Court Opinion

ID: 3403478
Source: CourtListenerOpinion
Date Created: 2016-07-05 19:16:09.83824+00
Date Added: 2024-06-11T13:40:50.479836
License: Public Domain

The evidence disclosed the following facts: Baker bought the property from P.  G. Sales and Service, and signed a note promising to pay the purchase-price in 12 monthly installments of $212.25 each. The conditional-sale contract entered into by Baker and the seller provided that the installment payments were secured by a retention of title to the property sold, with the right reserved to the seller to retake possession of it at any time after a default in the payment of any of the monthly payments and to sell the property without any process. The note and the conditional-sale contract were indorsed over to the defendant by P.  G. Sales and Service, "Without recourse," the defendant paying $1600 therefor. The undisputed oral testimony showed that Baker had paid only one installment and was in default for several installments when the property was taken possession of by the defendant. Baker was allowed to testify that he had signed the note, the conditional bill of sale, and the other papers, when they were blank and contained no writing upon them, but had only printed words thereon, leaving blank spaces to be filled in later. He further testified: that he bought the property on a cash transaction from P.  G. Sales and Service, and needed $1600 to pay the purchase-price thereof; *Page 542 
that he procured that amount from the defendant as a loan, and that he signed the note, the conditional bill of sale, and the other papers in the defendant's office when they were blank, except for some printed words thereon; and that he and the defendant's agent entered into a verbal agreement, at or before he signed the blank papers, that the name "P.  G. Sales and Service" should not appear in the note or contract as the payee, and that, in the event he should be away from Atlanta when any installment payment became due, he would not be required to pay it until he returned to the city, provided he returned within 30 or 60 days. The undisputed evidence disclosed that the printing on the conditional-sale contract, which Baker testified that he could read and did see the printed words on the paper that he signed. The above-stated testimony was objected to on the ground that it varied, contradicted, and added to the terms of the written contract between the parties. In the absence of fraud, accident or mistake, a contemporaneous parol conditional stipulation at variance with or inconsistent with the writings will not be annexed. Probasco v. Shaw, 144 Ga. 416
(87 S.E. 466). "A fraud which will relieve from a contract a party, who can read, must be such as prevents him from reading it." Lewis
v. Foy, 189 Ga. 596 (6 S.E.2d 788); Wynn v. First Nat.Bank, 176 Ga. 218 (2) (167 S.E. 513). In the instant case, no fraud was alleged or proved, and the evidence failed to show any confidential relationship between the parties, or any emergency or necessity that caused Baker to sign the papers before the blanks therein had been filled out.

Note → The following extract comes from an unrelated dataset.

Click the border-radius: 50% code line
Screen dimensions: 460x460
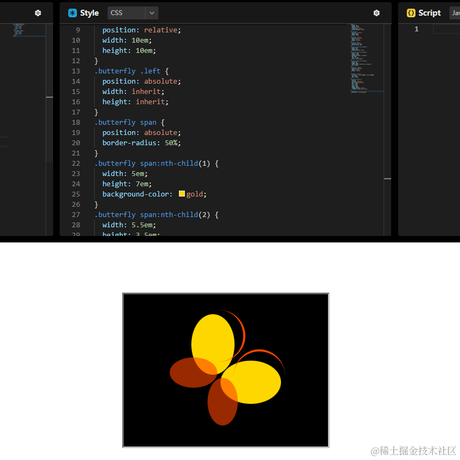click(141, 143)
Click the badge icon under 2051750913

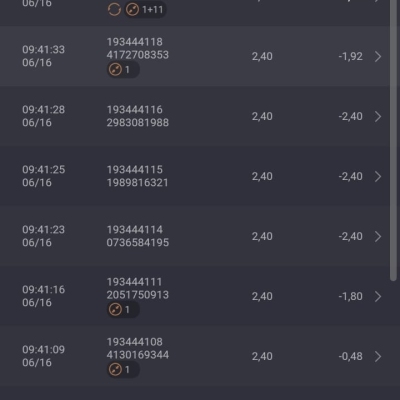click(115, 310)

Furthermore, it is obvious that, if the blank spaces had been filled out in accordance with the alleged oral agreement, the filled-in matter would have been incompatible with the printed forms on the papers, which were the usual printed forms for a conditional-sale contract. Moreover, the alleged oral agreement that Baker was to have 30 or 60 days of grace in which to pay past-due installments, if incorporated into the writtencontract, would have been in direct conflict with the terms andspirit of that contract. "Parol evidence is admissible to prove portions of an agreement not inconsistent with the writing, where the written instrument does not purport to contain all the stipulations of the agreement; but *Page 543 
before parol evidence can be received to show a collateral agreement, it must appear that the contract is incomplete and that what is sought to be shown by parol in no way conflicts with what is contained in the writing. The provision of law which permits parol proof in cases of apparent incompleteness in the statement of the obligations of the parties denies any such proof which may vary the written terms or impose any terms dependent upon oral agreements prior to the contract." Renfroe v.Alden, 164 Ga. 77 (137 S.E. 831). I think that the above-stated testimony of Baker was illegally admitted in evidence, and that the error requires a new trial of the case.
Furthermore, Baker was not entitled to recover the property sued for unless he had paid the defendant company the amount of money, or tendered payment thereof, which he owed it on the purchase-price of the automobile. The undisputed evidence was that Baker still owed the defendant a substantial amount of the purchase-price of the car when he filed this trover suit, and he could not in good conscience recover the car or its value without making restitution of the amount which he owed the defendant on the purchase-price of the car. Williams v. Fouche, 157 Ga. 227
(121 S.E. 217), and cit.; Glover v. Green, 96 Ga. 126
(22 S.E. 664).
The petition in the instant case contained no allegation that the amount still due the defendant had been paid, or that it had been tendered; and the evidence is silent on that subject.